После того как вы задокументировали сведения об активах организации, повторите эту процедуру еще раз, — возможно, что-то было упущено. Учли ли вы клиентские данные и данные системы управления взаимодействием с клиентами (Customer Relationship Management — CRM), маркетинговые показатели и объекты интеллектуальной собственности?

Источники угроз

Разобравшись с активами, составьте список ИТ-угроз и источников, откуда может исходить опасность для слабых мест вашей системы. Кроме внешних атак, рассмотрите возможность воровства внутри организации, выход системы из строя и даже опасности, связанные с факторами окружающей среды.

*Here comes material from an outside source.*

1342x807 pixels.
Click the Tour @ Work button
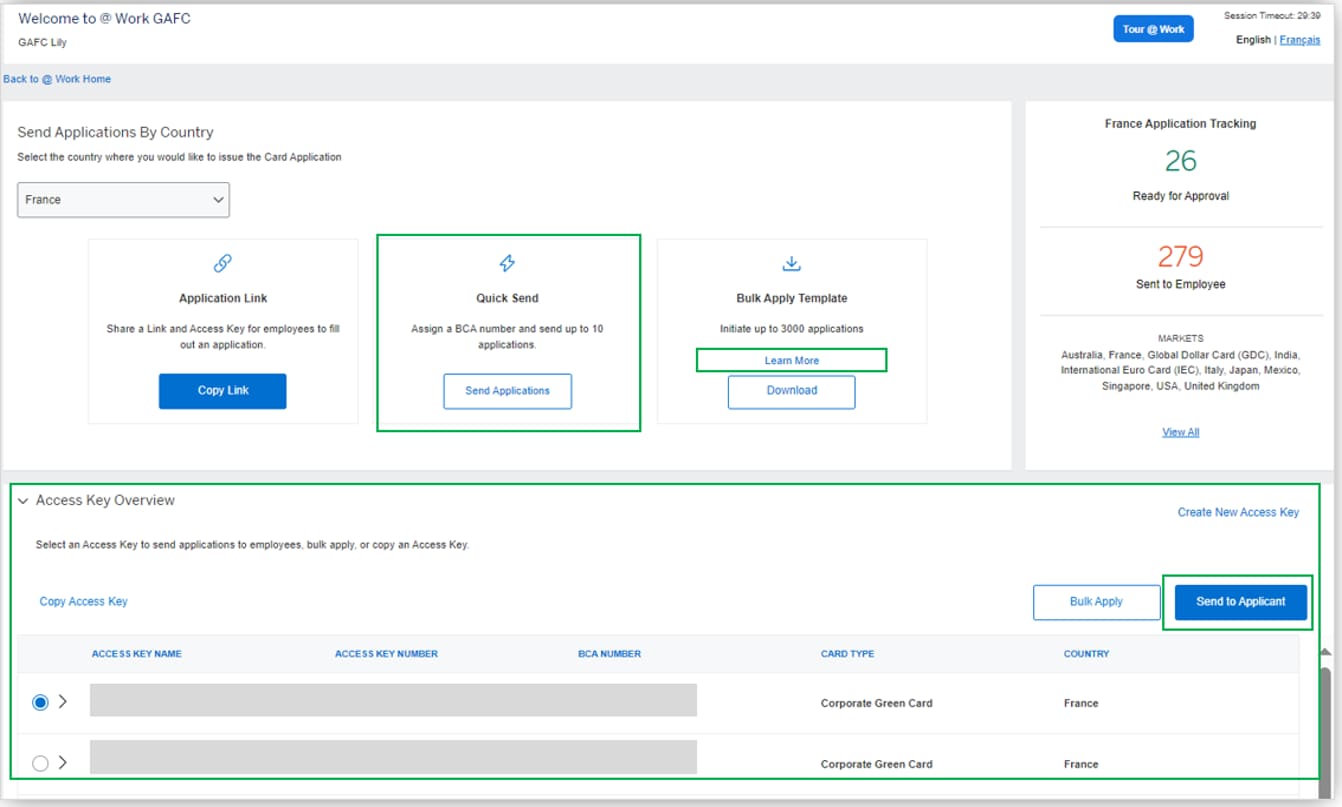pos(1153,28)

Рассмотрите возможные мотивации угроз. Может быть, кто-то хочет просто позабавиться или это атаки организованных преступников, пытающихся добыть персональную информацию ваших клиентов, а может, это обиженный сотрудник, желающий отомстить вам, или соперничающая с вами организация, которая хочет получить финансовые или конкурентные преимущества путем промышленного шпионажа?

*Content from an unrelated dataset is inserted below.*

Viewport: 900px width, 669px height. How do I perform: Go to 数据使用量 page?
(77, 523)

Не все угрозы характеризуются одинаковой степенью риска; она определяется критично-стью, стоимостью и даже сферой действия актива. Так, для подразделения маркетинга ценнейшим активом является Интернет-сайт компании, и выход его из строя означает полную утрату для нее соответствующей функции. Однако работа других подразделений практически может не зависеть от их сайтов, поэтому сокращение числа посещений последних не грозит потерей деловых связей или прибыли. В то же время сайты, через которые можно получить доступ к финансовой информации или данным, отражающим имеющиеся у предприятия проблемы, являются соблазнительной мишенью и, следовательно, требуют дополнительного контроля.

Не ограничивайтесь только беседами с членами группы по оценке рисков, разбирающимися в системах и данных, используйте также внешнюю информацию об источниках угроз — бюллетени национальных агентств, отчеты CERT (Computer Emergency Response Team) и материалы СМИ о тенденциях в области ИБ.

Далее, идентифицируйте слабые места как самих систем, так и бизнес-процессов. Подспорьем здесь наверняка послужат имеющиеся у вас средства, такие, как приложения для управления настольными системами и инструментальные пакеты разработки третьих фирм, — калькуляторы рисков и сканеры уязвимостей, а также справочные руководства и контрольные ведомости (например, Руководство по внедрению систем безопасности Агентства защиты информационных систем — csrc.nist.gov/pcig/cig.html и Контрольные ведомости конфигурирования систем безопасности Национального института стандартов и технологий — checklists.nist.gov).

Учтите, что изъяны могут иметься и в организационных процедурах работы с информацией. Чтобы ваши оценки были адекватными, рассматривайте источники атак в контексте с их потенциальными мишенями. Самое распространенное упущение, с которым приходится сталкиваться почти ежедневно, заключается в том, что сотрудник печатает на бумаге какие-то важные данные, затем правит этот документ и выбрасывает черновик в мусорную корзину. Если бумаги из нее, не пройдя через измельчитель, попадут прямо к переработчикам мусора, это может нанести ущерб вашей организации. Ведь копание в бумажных отходах все еще остается популярным способом добычи конфиденциальной информации.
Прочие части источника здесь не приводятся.